One Life Or Many? How Long Should Players Survive In Your Game?
“I only regret that I have but one life to lose for my country,” American spy Nathan Hale famously said in 1776, just before his execution by the British after being captured while on an intelligence-gathering mission in New York City. Old Nate obviously wasn’t a video game character, or he might have had more than one life to lose. In fact, if he were a character in Super Mario Bros., he might have been able to finagle himself an infinite number of lives.
As anyone who has played Super Mario Bros. or just about any other video game knows, lives are a resource determining the number of times a player may catastrophically fail before a game session is terminated. Players can lose lives in games variously by losing in combat with an enemy, being the victim of a deadly trap, or running out of time. The player may keep on playing the game as long as he or she has a least one live left, providing the player with the continuous goal of surviving.
It can be said that all video games provide the player with at least one life, but game designers may choose to allow the players to have more, based on the experience they are trying to create for players.
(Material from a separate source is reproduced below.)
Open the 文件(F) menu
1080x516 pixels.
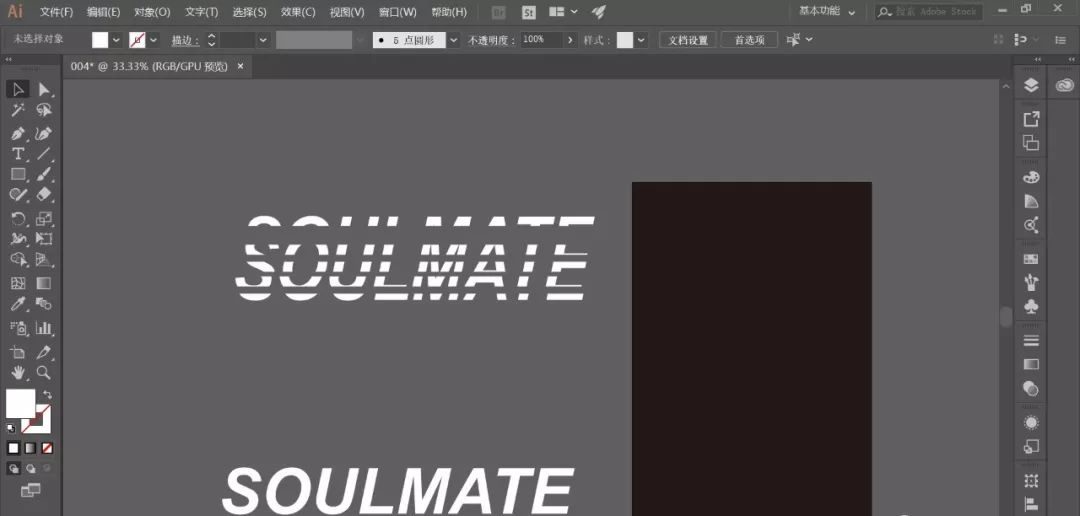pyautogui.click(x=56, y=12)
One factor designers take into account when determining the number of lives to give to players is the game’s threat level. Threat is one of the domains described by Jason VandenBerghe in his landmark article The Five Domains Of Play: Mapping Psychology’s Five Factor Model to Game Design. Threat is the negative tone of the game that can evoke negative emotions in the player, such as addiction, anxiety, anger, or sadness. The fewer lives a game has, the greater the threat of the game. And when players believe that one of their lives, especially the last one, is at risk, the greater the feeling of anxiety for those players. Such feelings can make a player become more emotionally immersed in a game.
The number of lives granted to players can impact another of VandenBerghe’s domains: challenge. Challenge is the part of the game that requires the player to use self-discipline: overcoming obstacles, work, avoiding danger, and (literally) collecting achievements. When players have multiple lives, they can repeatedly attempt tackling a particular deadly situation in a game, eventually developing the skill and/or information necessary to overcome that challenge. A game with only one life available would require the player to start over again and progress all the way through the game until encountering that challenge and having the opportunity to try another tactic.
Another factor that a game designer takes into consideration when determining the number of lives to give to a player is how long he or she wants the game session length to be, providing there is no way to gain more lives during the game session. If the average game session is intended to be short (say, for a quarter-eating arcade game), the designer will give the player fewer lives than perhaps for a game intended to be played for a lengthy session at home.
By varying the number of lives given to players, the game designer can make significant changes to the overall game experience. However, there are other game elements that the designer can alter to modulate threat, challenge or game session length. The designer can lower the game’s difficulty by allowing the player’s avatar to accumulate damage before losing a life. Or, the designer can place pick-ups for the player to collect in the game level to replenish lost lives. Both of these elements also increase the game’s complexity, while a damage attribute additionally increases a game’s tension as players watch the damage level reach the point where their avatars are in danger of losing their lives.
A game designer can alternately make a game more difficult without adjusting the number of lives by adding more enemies or deadly traps, or by shortening time limits, which increases the game’s tension level as well.
So, one life or many? It all depends on the type of experience you want to create for your player.